Dire Straits, Walk of Life (1985). They understood Hamiltonian mechanics pretty well.
James Watt
I saw a workman and expected no more — but was surprised to find a philosopher […] Every thing became to him the beginning of a new and serious study — every thing became Science in his hands
John Robinson (1739-1805) writing about his first meeting with James Watt
Carl Sagan
There are naive questions, tedious questions, ill-phrased questions, questions put after inadequate self-criticism. But every question is a cry to understand the world. There is no such thing as a dumb question.
Carl Sagan, The Demon-Haunted World: Science as a Candle in the Dark.
John Archibald Wheeler
Never make a calculation until you know the answer. Make an estimate before every calculation, try a simple physical argument (symmetry! invariance! conservation!) before every derivation, guess the answer to every paradox and puzzle. Courage: No one else needs to know what the guess is. Therefore make it quickly, by instinct. A right guess reinforces this instinct. A wrong guess brings the refreshment of surprise. In either case life as a spacetime expert, however long, is more fun!
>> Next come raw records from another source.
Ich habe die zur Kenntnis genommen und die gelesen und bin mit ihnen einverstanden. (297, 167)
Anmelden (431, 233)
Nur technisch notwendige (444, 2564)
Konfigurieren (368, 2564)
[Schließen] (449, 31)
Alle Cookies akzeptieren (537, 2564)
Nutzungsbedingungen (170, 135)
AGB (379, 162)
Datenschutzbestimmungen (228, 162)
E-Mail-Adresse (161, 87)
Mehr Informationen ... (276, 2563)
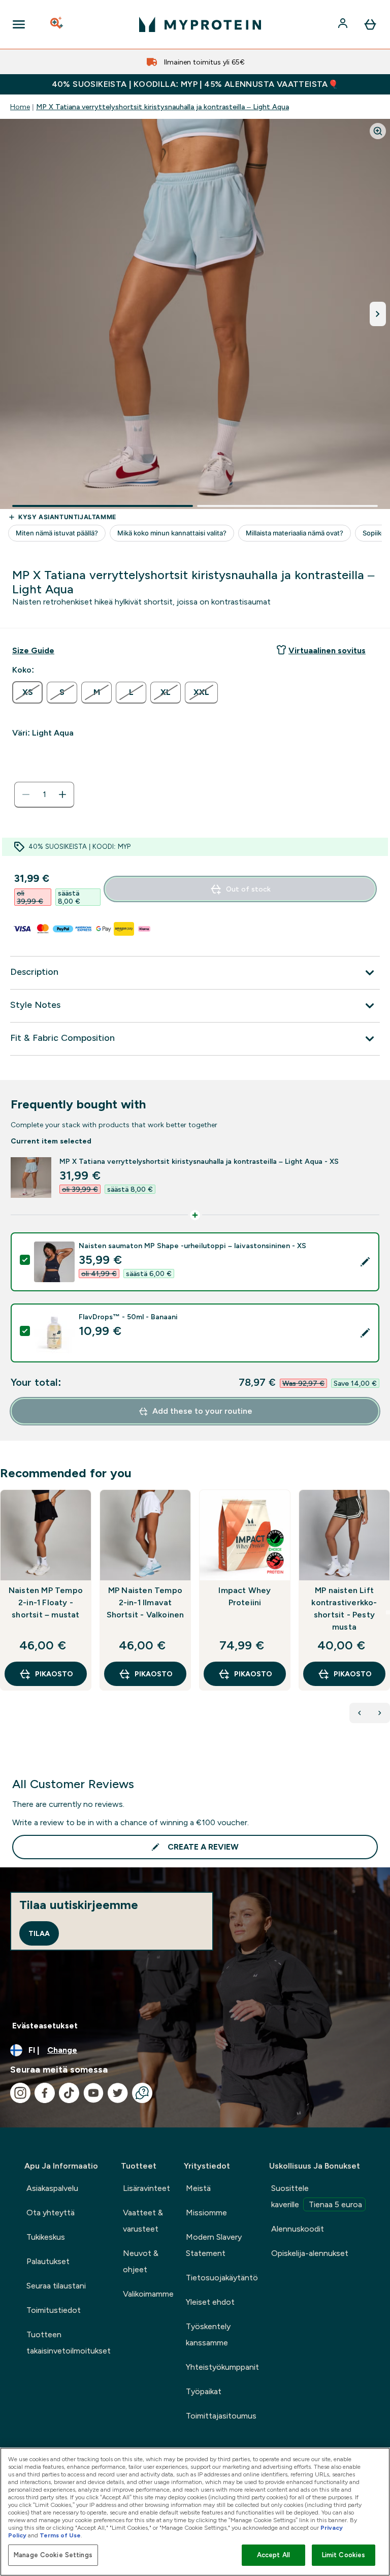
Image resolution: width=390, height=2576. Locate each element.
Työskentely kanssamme (208, 2334)
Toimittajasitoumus (221, 2415)
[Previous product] (359, 1713)
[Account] (344, 24)
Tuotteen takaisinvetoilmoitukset (68, 2342)
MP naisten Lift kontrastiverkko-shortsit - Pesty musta (344, 1608)
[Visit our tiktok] (69, 2093)
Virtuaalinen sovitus (327, 650)
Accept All (273, 2555)
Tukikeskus (45, 2237)
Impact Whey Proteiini (244, 1596)
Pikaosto (54, 1674)
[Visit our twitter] (118, 2093)
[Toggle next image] (378, 314)
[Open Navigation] (19, 24)
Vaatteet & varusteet (143, 2220)
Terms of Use (60, 2535)
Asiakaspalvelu (52, 2188)
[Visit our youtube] (93, 2093)
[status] (44, 794)
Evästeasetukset (45, 2025)
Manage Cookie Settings (53, 2555)
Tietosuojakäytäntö (222, 2277)
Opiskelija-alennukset (309, 2253)
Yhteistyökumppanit (222, 2367)
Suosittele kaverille (316, 2196)
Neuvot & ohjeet (140, 2261)
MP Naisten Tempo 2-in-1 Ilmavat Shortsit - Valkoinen (145, 1602)
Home (20, 107)
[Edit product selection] (365, 1262)
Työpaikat (203, 2391)
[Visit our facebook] (45, 2093)
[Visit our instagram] (20, 2093)
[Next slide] (388, 1612)
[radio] (27, 692)
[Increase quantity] (62, 794)
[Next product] (380, 1713)
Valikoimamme (148, 2293)
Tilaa (39, 1933)
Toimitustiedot (53, 2310)
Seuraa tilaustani (56, 2285)
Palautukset (48, 2261)
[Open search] (57, 24)
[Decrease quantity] (26, 794)
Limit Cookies (344, 2555)
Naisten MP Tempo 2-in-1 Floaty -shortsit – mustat (46, 1602)
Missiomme (206, 2212)
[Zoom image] (378, 131)
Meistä (198, 2188)
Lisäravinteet (146, 2188)
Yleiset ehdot (210, 2302)
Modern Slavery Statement (214, 2245)
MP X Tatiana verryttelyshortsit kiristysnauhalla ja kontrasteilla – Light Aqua (162, 107)
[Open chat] (142, 2093)
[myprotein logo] (200, 24)
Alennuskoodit (297, 2228)
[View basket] (370, 24)
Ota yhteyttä (50, 2212)
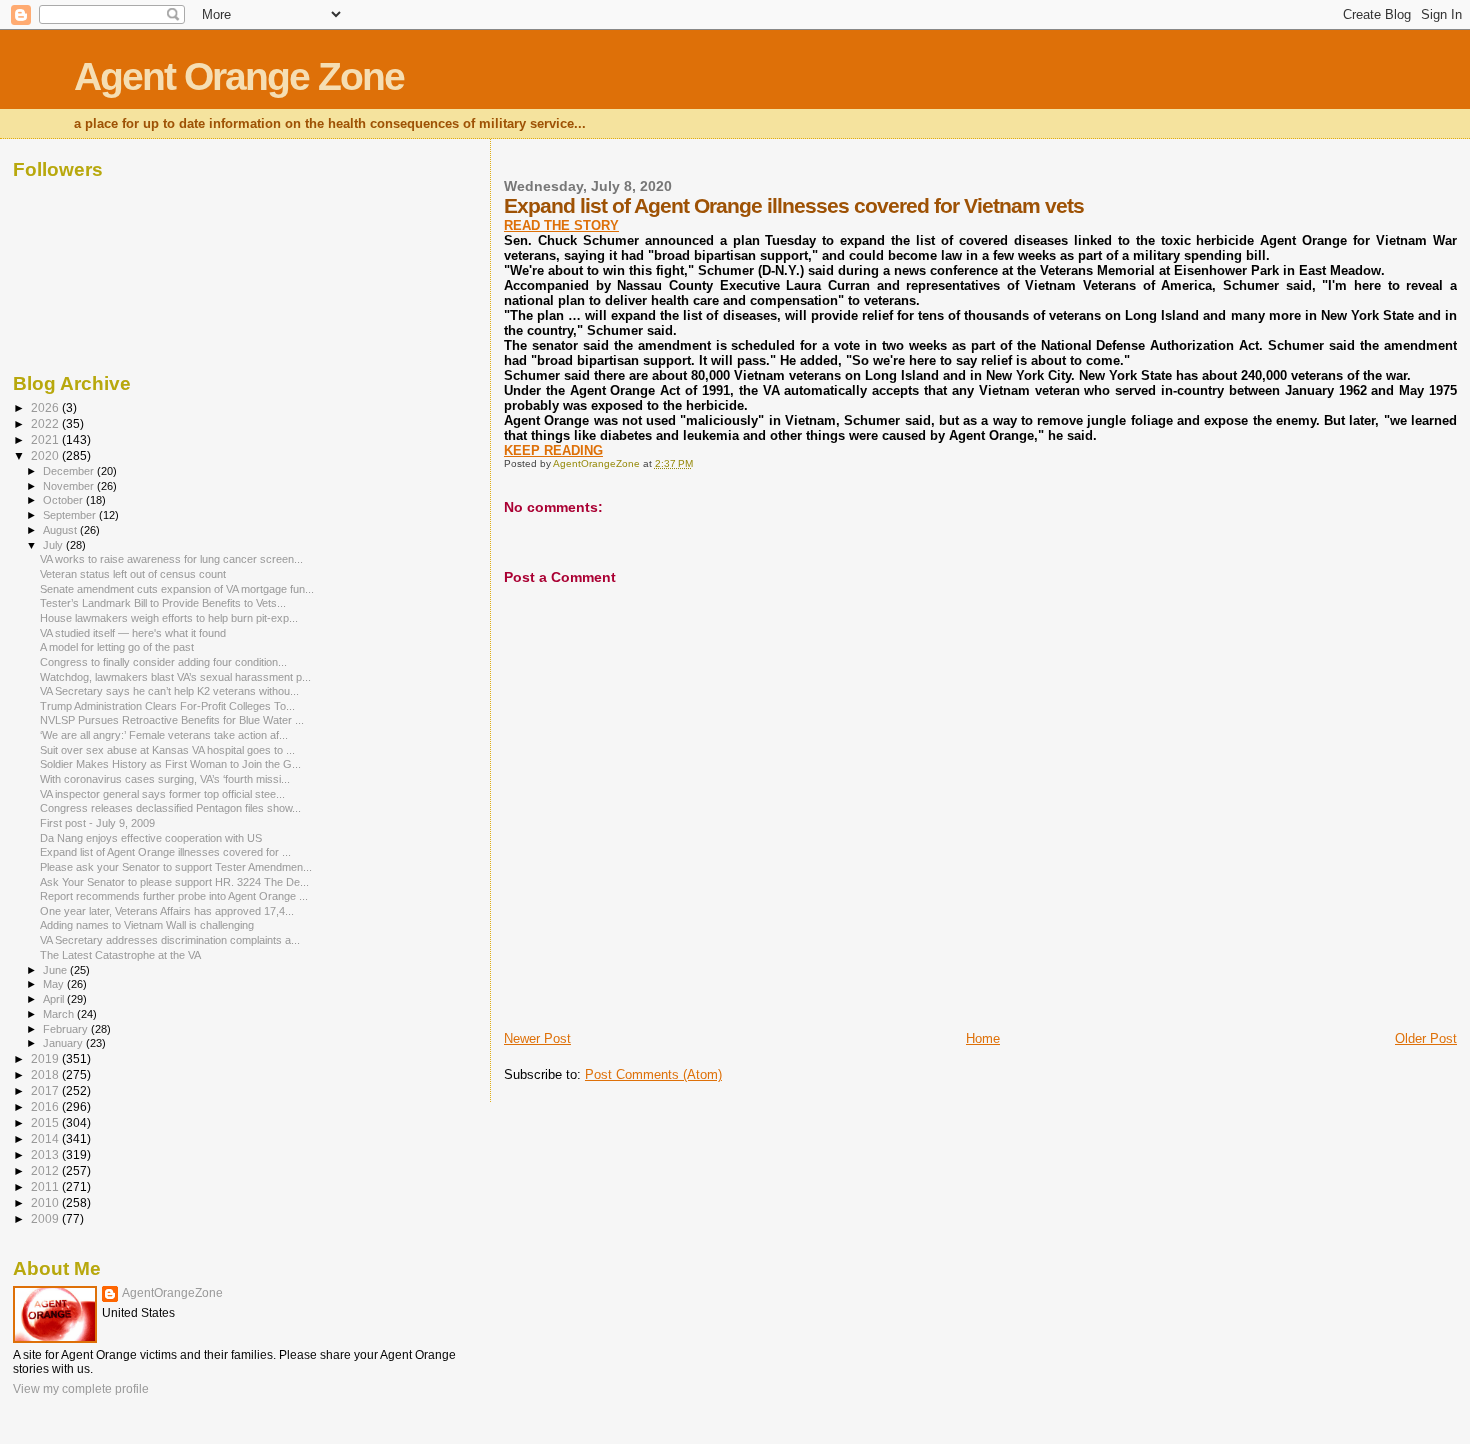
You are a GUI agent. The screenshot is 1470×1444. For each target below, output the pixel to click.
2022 (46, 423)
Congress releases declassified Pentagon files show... (170, 808)
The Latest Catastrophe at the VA (120, 955)
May (55, 984)
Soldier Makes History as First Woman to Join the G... (170, 764)
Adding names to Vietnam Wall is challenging (147, 925)
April (55, 999)
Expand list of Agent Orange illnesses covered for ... (165, 852)
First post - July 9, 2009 (97, 823)
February (67, 1029)
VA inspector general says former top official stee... (162, 794)
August (61, 530)
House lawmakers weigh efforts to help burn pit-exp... (169, 618)
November (70, 486)
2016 (46, 1106)
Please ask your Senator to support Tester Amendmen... (176, 867)
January (64, 1043)
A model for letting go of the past (117, 647)
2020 (46, 455)
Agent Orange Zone (239, 76)
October (64, 500)
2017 (46, 1090)
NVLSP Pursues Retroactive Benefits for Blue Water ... (172, 720)
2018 (46, 1074)
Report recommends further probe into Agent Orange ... (174, 896)
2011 (46, 1186)
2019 (46, 1058)
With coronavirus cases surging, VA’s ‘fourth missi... (165, 779)
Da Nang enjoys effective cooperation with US (151, 838)
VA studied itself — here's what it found (133, 633)
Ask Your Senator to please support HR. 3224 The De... (174, 882)
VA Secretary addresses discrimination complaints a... (170, 940)
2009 (46, 1218)
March (60, 1014)
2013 (46, 1154)
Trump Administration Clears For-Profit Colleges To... (167, 706)
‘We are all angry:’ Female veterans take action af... (164, 735)
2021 (46, 439)
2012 (46, 1170)
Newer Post (537, 1038)
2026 (46, 407)
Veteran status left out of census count (133, 574)
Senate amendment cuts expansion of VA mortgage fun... (177, 589)
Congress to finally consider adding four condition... (163, 662)
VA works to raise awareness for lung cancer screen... (171, 559)
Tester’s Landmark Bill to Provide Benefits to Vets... (163, 603)
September (71, 515)
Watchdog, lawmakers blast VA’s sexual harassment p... (175, 677)
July (54, 545)
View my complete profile (81, 1389)
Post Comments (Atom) (653, 1074)
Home (983, 1038)
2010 (46, 1202)
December (70, 471)
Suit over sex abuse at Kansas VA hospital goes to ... (167, 750)
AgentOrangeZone (172, 1293)
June (56, 970)
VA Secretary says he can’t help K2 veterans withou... (169, 691)
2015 (46, 1122)
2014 (46, 1138)
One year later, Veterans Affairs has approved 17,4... (167, 911)
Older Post (1426, 1038)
John Archibald Wheeler, in “Spacetime Physics“ by Edwin F. Taylor
Bruce Springsteen
And I swear I found the key to the universe in the engine of an old parked car
Bruce Springsteen, Growin’ up (1973). A cosmologist, uh?
Thomas Stearns Eliot
We shall not cease from exploration
And the end of all our exploring
Will be to arrive where we started
And know the place for the first time.
Through the unknown, unremembered gate
When the last of earth left to discover
Is that which was the beginning;
At the source of the longest river
The voice of the hidden waterfall
T. S. Eliot, Little Gidding (1942).
Željko Ivezić et al.
It is often said that it takes a 2σ result to convince a theorist that his theory is correct, a 5σ result to convince an observer that an effect is real, and a 10σ result to convince a theorist that his theory is wrong.
Željko Ivezić, Andrew J. Connolly, Jacob T. VanderPlas, and Alexander Gray Statistics,” Data Mining, and Machine Learning in Astronomy: A Practical Python Guide for the Analysis of Survey Data”, Princeton University press.
Ersilia Vaudo et al.
Hidden in the perfection of the spherical shapes of the celestial bodies that shimmer and float in nothingness is the work of gravity, the first and greatest of designers. A craftsman whose hand tirelessly shapes the contents of the Universe to which we belong, determined in his quest for perfection.
“Unknown Unknowns” exhibition, edited by Vaudo et al., Milan 2022.
Francis Galton
I know of scarcely anything so apt to impress the imagination as the wonderful form of cosmic order expressed by the “Law of Frequency of Error”. The law would have been personified by the Greeks and deified, if they had known of it. It reigns with serenity and in complete self-effacement, amidst the wildest confusion. The huger the mob, and the greater the apparent anarchy, the more perfect is its sway. It is the supreme law of Unreason. Whenever a large sample of chaotic elements are taken in hand and marshaled in the order of their magnitude, an unsuspected and most beautiful form of regularity proves to have been latent all along.
Sir Francis Galton, Natural Inheritance (1889). Now we call it central limit theorem.